Das Schöne an der „Tatort“-Flut ist, dass man die Krimis gut miteinander vergleichen kann. Allein der Anfang aus Weimar etwa war lustiger als alle Saarbrücker Folgen.

In ihrem zweiten Fall standen die Kommissare Lessing (Christian Ulmen) und Kira Dorn (Nora Tschirner) auf einer Brücke. Lessing hatte bereits ein Schloss in der Hand, das Liebespaare heute gern an Geländern festmachen. Dorn sah ein anderes Paar und schnaubte: „Ein Vorhängeschloss als Zeichen ewiger Liebe. Was für ein Schwachsinn.“ Heimlich schmiss Lessing das Schloss ins Wasser. Herrlich.

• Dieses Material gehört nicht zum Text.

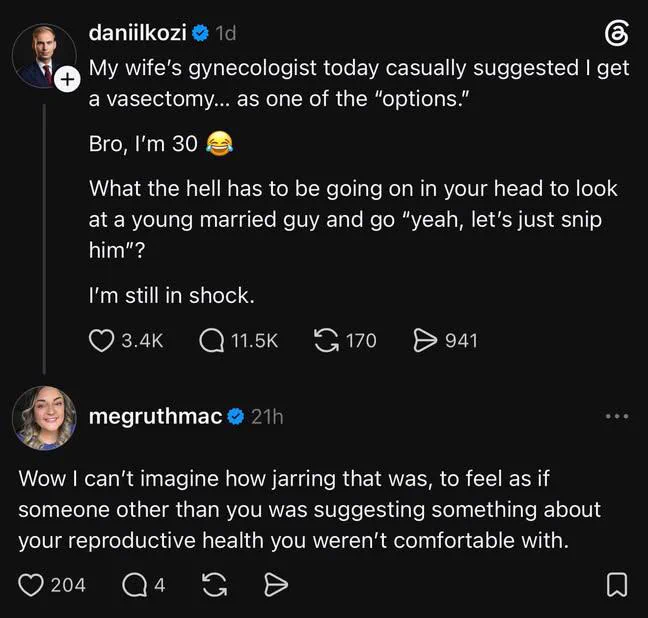Repost megruthmac's reply
This screenshot has width=648, height=618.
214,585
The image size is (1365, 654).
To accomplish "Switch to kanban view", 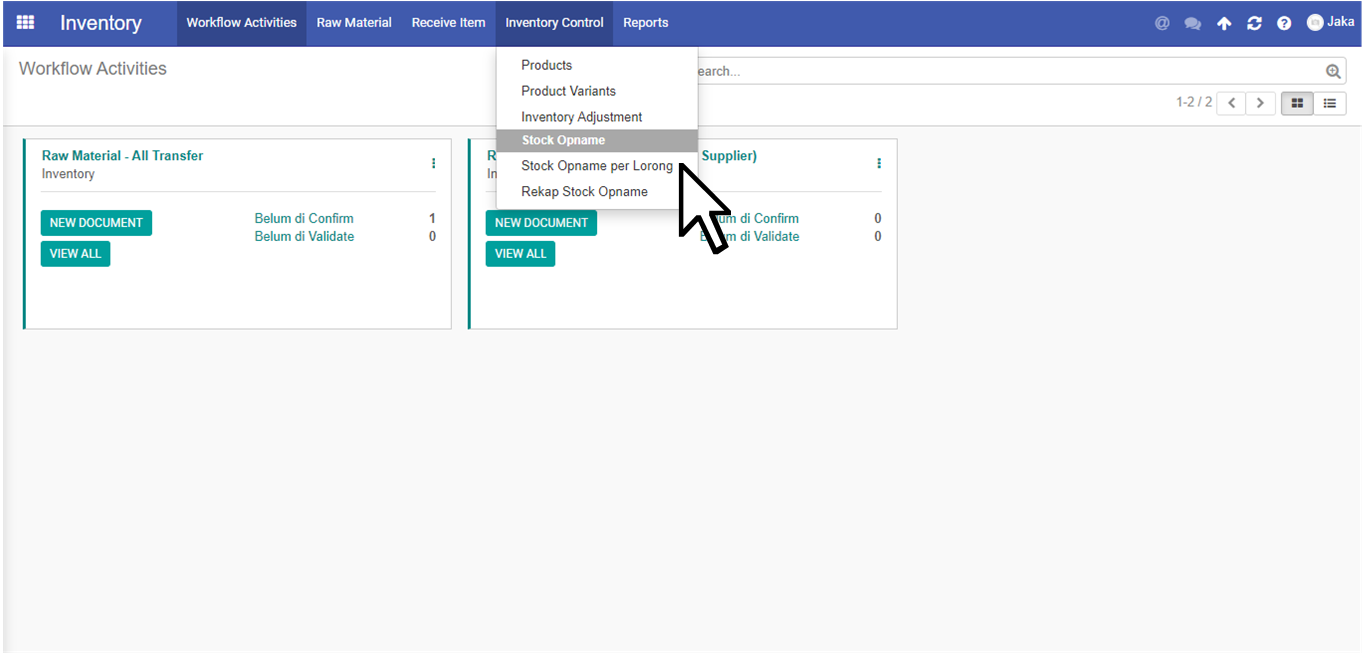I will [x=1297, y=103].
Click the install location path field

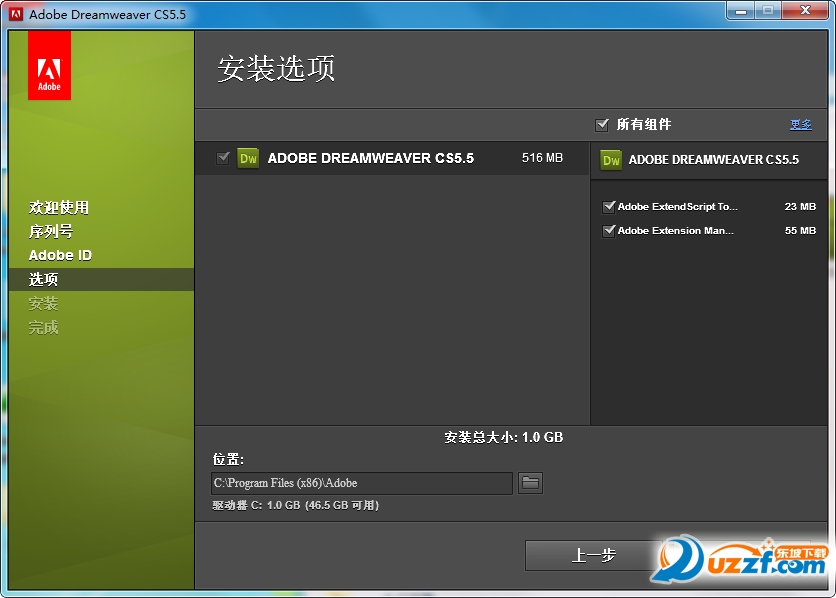point(362,483)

Die Autoren Andreas Pflüger und Murmel Clausen bewiesen erneut ein Gespür für tolle Dialoge und Wortwitz. Die von Richard Huber mit viel Liebe bis ins letzte Detail und tollen Schauspielern wie Sophie Rois inszenierte Verwechslungskomödie um einen Stadtkämmerer und einen Geisterbahnbetreiber mag überfrachtet gewesen sein. Aber wenn ein Krimi „Der irre Iwan“ heißt, dann soll er bitte auch irre sein.

Am Ende tanzten Lessing und Dorn im Kirmeszelt zu Element of Crime. In dem Lied singt Sven Regener: „Nichts ist so kalt wie der heiße Scheiß von gestern.“ Beim „Tatort“ ist im Moment nichts so komisch und heiß wie der Wahnsinn aus Weimar.